Face à une situation précaire au Mali, le Quai d’Orsay recommande aux Français de partir « dès que possible par les vols commerciaux disponibles ». Cet appel intervient quatre jours après l’offensive djihadiste qui a coûté la vie au ministre malien de la Défense.
La France a explicitement appelé ce mercredi 29 avril, ses ressortissants à quitter temporairement le Mali.
Dans une mise à jour de ses « conseils aux voyageurs », le ministère des Affaires étrangères juge la situation « extrêmement volatile » et demande de partir par les vols commerciaux encore disponibles. Pour ceux qui restent, ils doivent rester chez eux, limiter les déplacements et maintenir un contact régulier avec leurs proches.
Cette recommandation fait suite aux attaques coordonnées du samedi 25 avril. Le Groupe de soutien de l’islam et des musulmans (GSIM ou JNIM), allié aux rebelles du Front de libération de l’Azawad (FLA), a frappé simultanément plusieurs villes dont Bamako, Kati et Kidal. Le général Sadio Camara, ministre de la Défense, a été tué dans un attentat à la voiture piégée selon les informations officielles.
Le général Assimi Goïta, Chef de la junte au pouvoir au Mali, s’est adressé ce mardi 28 avril à la nation après plusieurs jours de silence. Dans son message, il a rassuré la population malienne que la « situation est maîtrisée ». Le FLA de son côté, informe l’AFP ce 29 avril 2026 que Kidal est sous leur contrôle et qu’il compte «libérer» Gao, Tombouctou et Menaka. Le JNIM a également annoncé la reprise des combats avec l’armée malienne et invite la population à se mettre à l’abri sous peine d’être prise pour cible.
Le Canada recommande aussi à ses citoyens de partir.

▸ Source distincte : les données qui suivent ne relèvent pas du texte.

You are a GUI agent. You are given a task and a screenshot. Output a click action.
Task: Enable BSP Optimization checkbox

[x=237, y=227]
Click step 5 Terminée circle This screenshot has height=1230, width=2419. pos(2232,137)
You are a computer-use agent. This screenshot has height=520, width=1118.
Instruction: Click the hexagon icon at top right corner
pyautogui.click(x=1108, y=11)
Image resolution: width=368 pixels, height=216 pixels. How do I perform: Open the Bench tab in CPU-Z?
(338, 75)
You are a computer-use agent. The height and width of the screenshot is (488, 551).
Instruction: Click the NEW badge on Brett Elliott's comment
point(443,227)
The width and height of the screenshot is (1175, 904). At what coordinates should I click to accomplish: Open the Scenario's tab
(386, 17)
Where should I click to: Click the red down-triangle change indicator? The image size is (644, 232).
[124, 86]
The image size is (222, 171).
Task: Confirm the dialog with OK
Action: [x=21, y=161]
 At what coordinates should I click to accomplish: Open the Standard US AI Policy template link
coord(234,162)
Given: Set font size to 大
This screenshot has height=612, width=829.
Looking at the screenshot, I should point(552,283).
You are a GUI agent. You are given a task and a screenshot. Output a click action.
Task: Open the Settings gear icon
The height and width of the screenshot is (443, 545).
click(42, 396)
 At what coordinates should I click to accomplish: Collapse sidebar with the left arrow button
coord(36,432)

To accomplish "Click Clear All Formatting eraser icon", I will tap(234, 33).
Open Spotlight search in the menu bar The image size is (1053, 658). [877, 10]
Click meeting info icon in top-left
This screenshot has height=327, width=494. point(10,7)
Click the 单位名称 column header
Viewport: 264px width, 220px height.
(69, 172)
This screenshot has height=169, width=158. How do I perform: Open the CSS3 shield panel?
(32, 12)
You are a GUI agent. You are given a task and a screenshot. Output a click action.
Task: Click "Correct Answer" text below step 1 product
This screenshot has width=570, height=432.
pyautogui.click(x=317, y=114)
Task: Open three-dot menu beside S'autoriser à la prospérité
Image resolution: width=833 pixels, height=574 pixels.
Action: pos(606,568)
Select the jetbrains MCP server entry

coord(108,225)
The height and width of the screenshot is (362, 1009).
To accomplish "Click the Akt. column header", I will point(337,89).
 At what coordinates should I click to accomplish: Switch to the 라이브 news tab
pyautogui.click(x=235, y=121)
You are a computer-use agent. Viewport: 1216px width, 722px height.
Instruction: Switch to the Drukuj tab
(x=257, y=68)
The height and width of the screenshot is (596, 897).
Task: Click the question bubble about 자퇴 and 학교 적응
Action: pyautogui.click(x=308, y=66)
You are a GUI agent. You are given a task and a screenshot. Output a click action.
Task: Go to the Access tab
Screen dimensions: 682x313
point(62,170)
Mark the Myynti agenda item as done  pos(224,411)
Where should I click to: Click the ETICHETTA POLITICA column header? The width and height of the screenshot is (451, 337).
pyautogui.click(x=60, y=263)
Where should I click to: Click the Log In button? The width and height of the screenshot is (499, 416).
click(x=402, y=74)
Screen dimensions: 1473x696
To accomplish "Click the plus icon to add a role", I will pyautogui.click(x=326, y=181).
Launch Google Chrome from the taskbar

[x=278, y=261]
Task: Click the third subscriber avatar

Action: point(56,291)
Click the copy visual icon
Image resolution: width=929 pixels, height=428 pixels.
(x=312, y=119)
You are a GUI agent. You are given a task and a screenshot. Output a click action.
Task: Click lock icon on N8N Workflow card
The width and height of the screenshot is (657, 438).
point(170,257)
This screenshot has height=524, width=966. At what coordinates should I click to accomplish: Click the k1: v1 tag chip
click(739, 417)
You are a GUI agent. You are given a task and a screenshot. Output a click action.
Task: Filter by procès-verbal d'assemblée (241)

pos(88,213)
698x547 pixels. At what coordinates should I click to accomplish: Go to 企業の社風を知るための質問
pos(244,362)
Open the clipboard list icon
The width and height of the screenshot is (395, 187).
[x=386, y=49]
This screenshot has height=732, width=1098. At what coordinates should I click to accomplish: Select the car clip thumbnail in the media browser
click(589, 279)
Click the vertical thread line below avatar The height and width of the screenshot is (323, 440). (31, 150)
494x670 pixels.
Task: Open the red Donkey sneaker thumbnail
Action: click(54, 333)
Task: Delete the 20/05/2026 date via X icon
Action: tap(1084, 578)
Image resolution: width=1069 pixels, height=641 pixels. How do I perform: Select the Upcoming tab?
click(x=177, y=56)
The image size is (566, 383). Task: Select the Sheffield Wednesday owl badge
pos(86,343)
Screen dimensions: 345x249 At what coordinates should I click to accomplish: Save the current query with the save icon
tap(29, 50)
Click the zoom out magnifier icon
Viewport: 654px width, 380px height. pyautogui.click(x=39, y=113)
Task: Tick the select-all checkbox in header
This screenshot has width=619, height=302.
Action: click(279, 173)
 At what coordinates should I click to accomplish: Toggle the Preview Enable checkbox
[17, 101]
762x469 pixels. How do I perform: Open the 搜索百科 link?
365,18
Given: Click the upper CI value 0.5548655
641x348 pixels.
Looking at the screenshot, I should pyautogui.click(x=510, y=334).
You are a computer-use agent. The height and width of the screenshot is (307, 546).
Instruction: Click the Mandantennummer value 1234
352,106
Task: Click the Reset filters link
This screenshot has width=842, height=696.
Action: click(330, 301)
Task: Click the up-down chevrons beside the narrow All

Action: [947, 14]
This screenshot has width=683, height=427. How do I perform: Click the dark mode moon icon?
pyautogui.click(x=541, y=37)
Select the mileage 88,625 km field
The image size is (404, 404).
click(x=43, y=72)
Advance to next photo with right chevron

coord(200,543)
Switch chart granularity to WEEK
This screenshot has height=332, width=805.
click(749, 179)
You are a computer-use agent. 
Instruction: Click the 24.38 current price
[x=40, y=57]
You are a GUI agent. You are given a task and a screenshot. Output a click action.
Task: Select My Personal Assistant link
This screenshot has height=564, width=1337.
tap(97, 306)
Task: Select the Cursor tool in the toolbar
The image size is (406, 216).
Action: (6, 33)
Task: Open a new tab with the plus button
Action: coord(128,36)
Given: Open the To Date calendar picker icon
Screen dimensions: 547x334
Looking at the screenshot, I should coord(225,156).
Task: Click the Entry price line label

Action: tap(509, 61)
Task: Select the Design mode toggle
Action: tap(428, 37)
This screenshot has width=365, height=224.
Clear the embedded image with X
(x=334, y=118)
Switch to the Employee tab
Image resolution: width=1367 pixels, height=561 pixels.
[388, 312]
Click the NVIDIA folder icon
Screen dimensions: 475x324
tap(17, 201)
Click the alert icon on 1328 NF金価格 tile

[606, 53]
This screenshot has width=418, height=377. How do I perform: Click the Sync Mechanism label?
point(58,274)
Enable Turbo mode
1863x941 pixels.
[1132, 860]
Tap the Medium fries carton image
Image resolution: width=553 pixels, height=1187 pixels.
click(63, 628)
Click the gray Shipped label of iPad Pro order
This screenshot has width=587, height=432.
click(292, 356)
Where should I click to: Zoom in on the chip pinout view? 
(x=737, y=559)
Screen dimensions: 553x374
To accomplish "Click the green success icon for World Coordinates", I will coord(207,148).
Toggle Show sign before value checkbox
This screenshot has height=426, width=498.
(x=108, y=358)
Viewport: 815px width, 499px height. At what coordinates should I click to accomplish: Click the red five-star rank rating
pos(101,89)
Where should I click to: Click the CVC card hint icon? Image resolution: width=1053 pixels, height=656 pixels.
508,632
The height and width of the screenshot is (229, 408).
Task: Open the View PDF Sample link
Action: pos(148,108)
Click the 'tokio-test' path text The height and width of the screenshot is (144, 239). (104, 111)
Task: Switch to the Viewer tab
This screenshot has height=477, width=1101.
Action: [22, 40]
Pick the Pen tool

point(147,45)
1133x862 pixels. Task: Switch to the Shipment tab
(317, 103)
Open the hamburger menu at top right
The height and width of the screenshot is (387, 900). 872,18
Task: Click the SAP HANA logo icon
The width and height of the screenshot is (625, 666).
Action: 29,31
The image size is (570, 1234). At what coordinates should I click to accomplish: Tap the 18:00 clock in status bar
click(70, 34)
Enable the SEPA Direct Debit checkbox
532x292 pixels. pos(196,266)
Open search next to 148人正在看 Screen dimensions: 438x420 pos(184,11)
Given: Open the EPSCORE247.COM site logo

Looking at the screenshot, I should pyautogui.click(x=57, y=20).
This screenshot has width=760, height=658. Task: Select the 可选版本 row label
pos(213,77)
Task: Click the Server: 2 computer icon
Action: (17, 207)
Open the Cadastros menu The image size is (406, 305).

Les États-Unis exhortent les leurs à se mettre à l’abri et éviter l’aéroport Modibo Keïta de Bamako.
Plusieurs pays dont la Russie, les États-Unis, le Bénin et les organisations internationales comme l’UA et l’ONU avaient déjà condamné les attaques. La France a réagi le 27 avril, trois jours après les faits, exprimant « sa préoccupation et sa solidarité ».